The Smell of War
We know all about the fog of war, but what about its smells?
In newsrooms I've visited I usually offer a bounty to anyone who can locate a story with sensory details that require the nose. I've never had any takers.
But Anthony Shadid, the Pulitzer Prize-winning foreign correspondent for The Washington Post, must know their value. My nose for olfactory news sniffed out a pungent line in a story from Beirut, where a war between Israel and Hezbollah, a Lebanon-based Islamic political and paramilitary group, had been sparked by the capture of two Israeli soldiers. Shadid quotes a Lebanese victim of an Israeli air strike:
Not a pleasant combination -- peppers and smokeless gunpowder -- but coupled with visually vivid details, it helped Shadid put readers on the scene.
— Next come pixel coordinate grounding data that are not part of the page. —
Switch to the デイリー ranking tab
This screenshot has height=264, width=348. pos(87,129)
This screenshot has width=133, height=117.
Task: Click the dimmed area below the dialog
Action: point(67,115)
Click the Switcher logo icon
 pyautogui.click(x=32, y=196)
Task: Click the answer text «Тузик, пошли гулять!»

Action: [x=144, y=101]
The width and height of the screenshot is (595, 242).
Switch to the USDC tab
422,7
Our olfactory sense is arguably our most evocative even though it takes up a minuscule amount of space in our brains. For instance, I can't catch of whiff of patchouli without being drawn back to 1974 when I was in Quebec, learning how to speak French in preparation for a Peace Corps assignment in French West Africa.
And why else would real estate agents advise sellers to have cookies baking when prospective buyers arrive, other than to evoke pleasant childhood memories? (Some have found that a couple of drops of vanilla on a burning light bulb will trigger the same memories.)
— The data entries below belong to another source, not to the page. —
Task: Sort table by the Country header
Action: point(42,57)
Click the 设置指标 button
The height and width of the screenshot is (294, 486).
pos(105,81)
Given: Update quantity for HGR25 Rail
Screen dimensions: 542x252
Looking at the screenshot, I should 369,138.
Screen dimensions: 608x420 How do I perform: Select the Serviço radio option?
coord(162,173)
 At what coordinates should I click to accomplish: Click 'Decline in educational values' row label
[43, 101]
Yet newswriters rarely take advantage of this powerful sense.
"Smell is the stepchild of the senses, the one that many think they could do without," writes Robin Marantz Henig in "Something's Off," a 2004 essay in The New York Times Magazine that eloquently chronicles two years of odorless life following a bad fall. "But when I couldn't smell things, I couldn't fully inhabit the world, and my movements in it were somehow, almost imperceptibly, more clumsy."
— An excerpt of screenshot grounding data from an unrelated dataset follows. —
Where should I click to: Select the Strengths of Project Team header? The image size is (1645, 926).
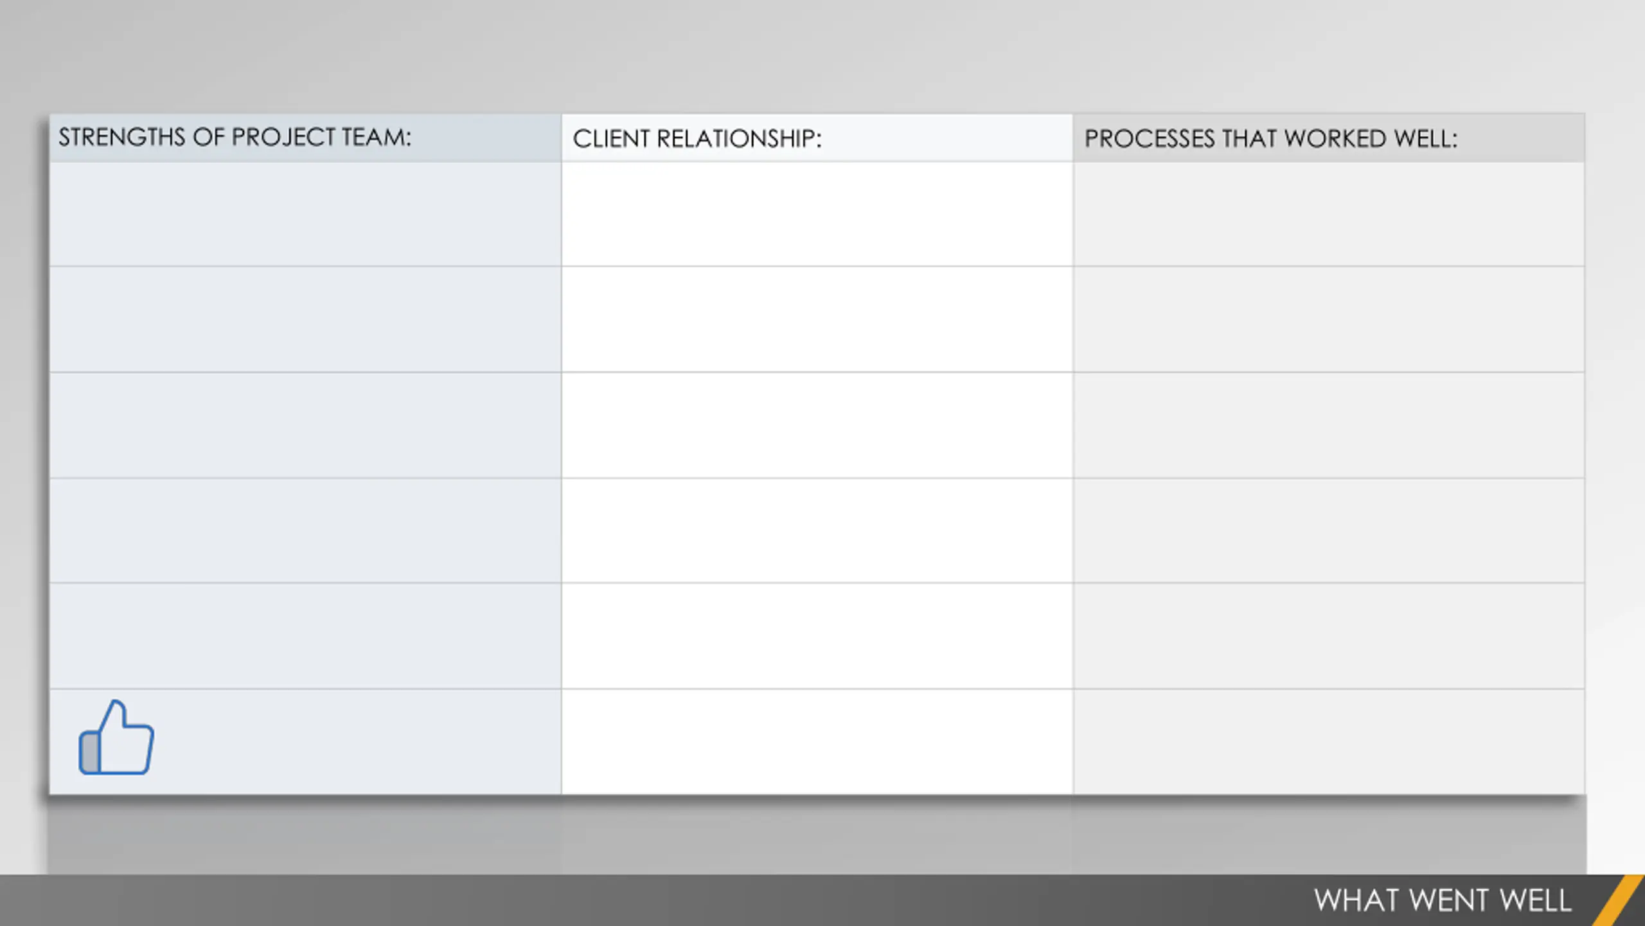[305, 138]
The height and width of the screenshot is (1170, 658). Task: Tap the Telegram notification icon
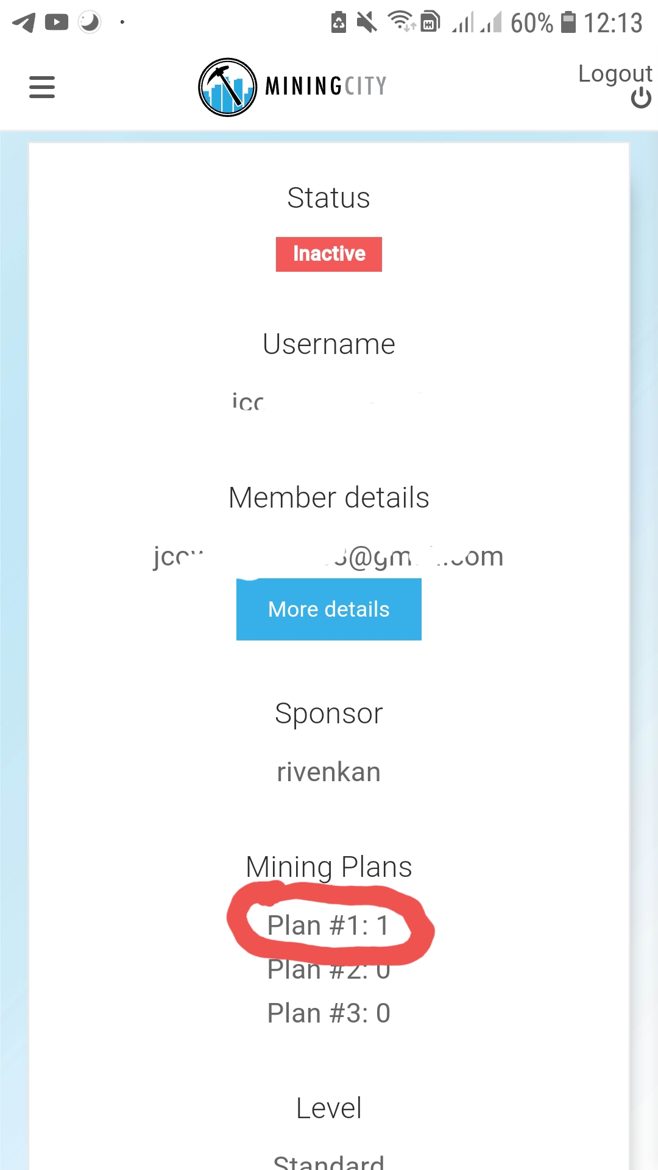pyautogui.click(x=24, y=23)
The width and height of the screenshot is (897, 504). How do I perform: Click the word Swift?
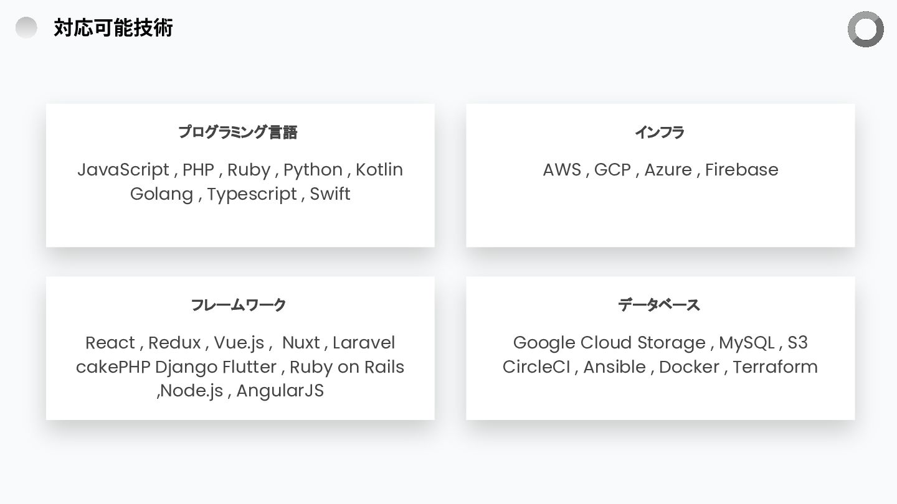[330, 194]
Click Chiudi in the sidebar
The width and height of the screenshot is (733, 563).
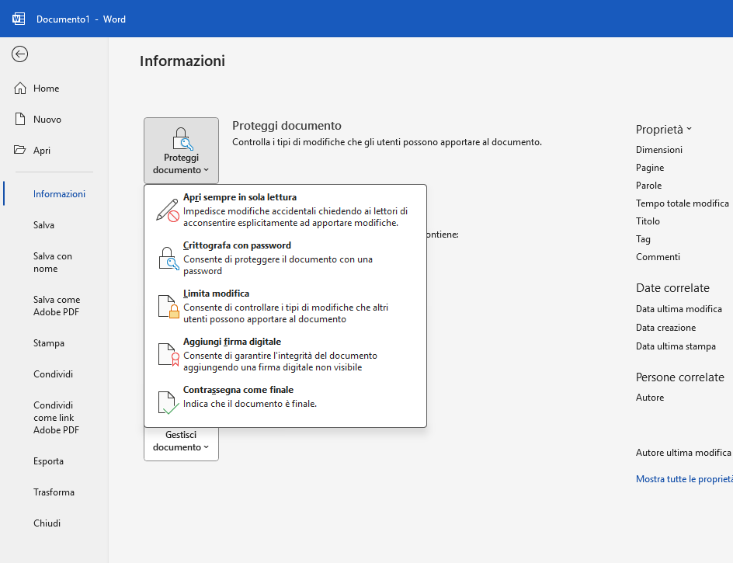(x=47, y=523)

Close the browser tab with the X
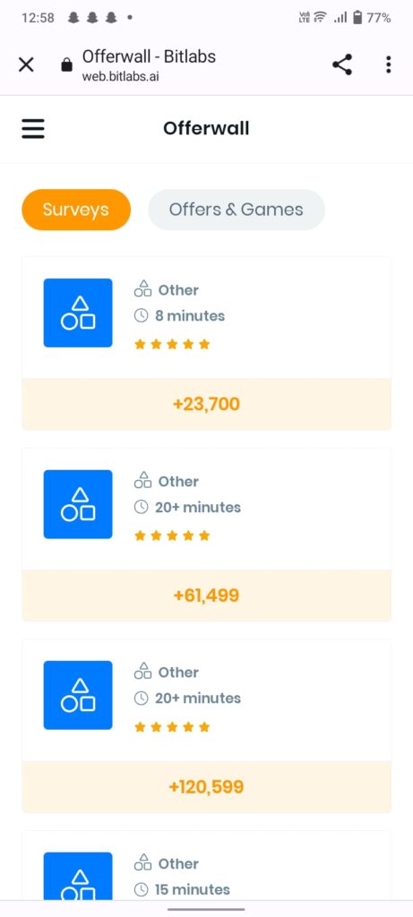point(26,64)
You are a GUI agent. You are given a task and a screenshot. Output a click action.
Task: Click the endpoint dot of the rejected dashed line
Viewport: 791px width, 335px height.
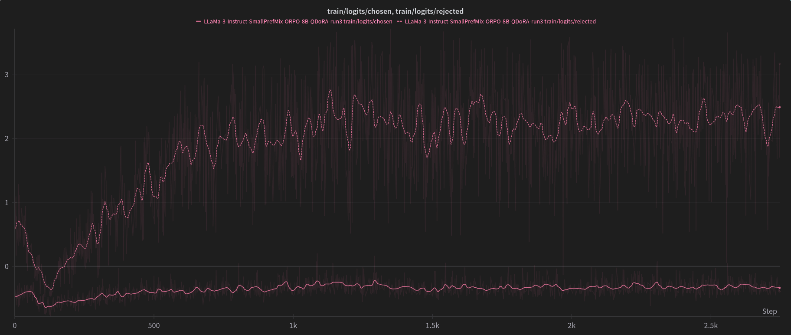click(779, 107)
For more on the subject, see my column "Writing with Your Nose," featuring the olfactory writing of novelist Richard Price (Clockers, Freedomland), various ways to use smells in your writing and a brief explanation of how smells work.
For your next story, put your nose to your notebook, and to your keyboard. When you note how the scene looks, sounds and feels, keep your nostrils attuned for a detail that conveys what it smells like, too.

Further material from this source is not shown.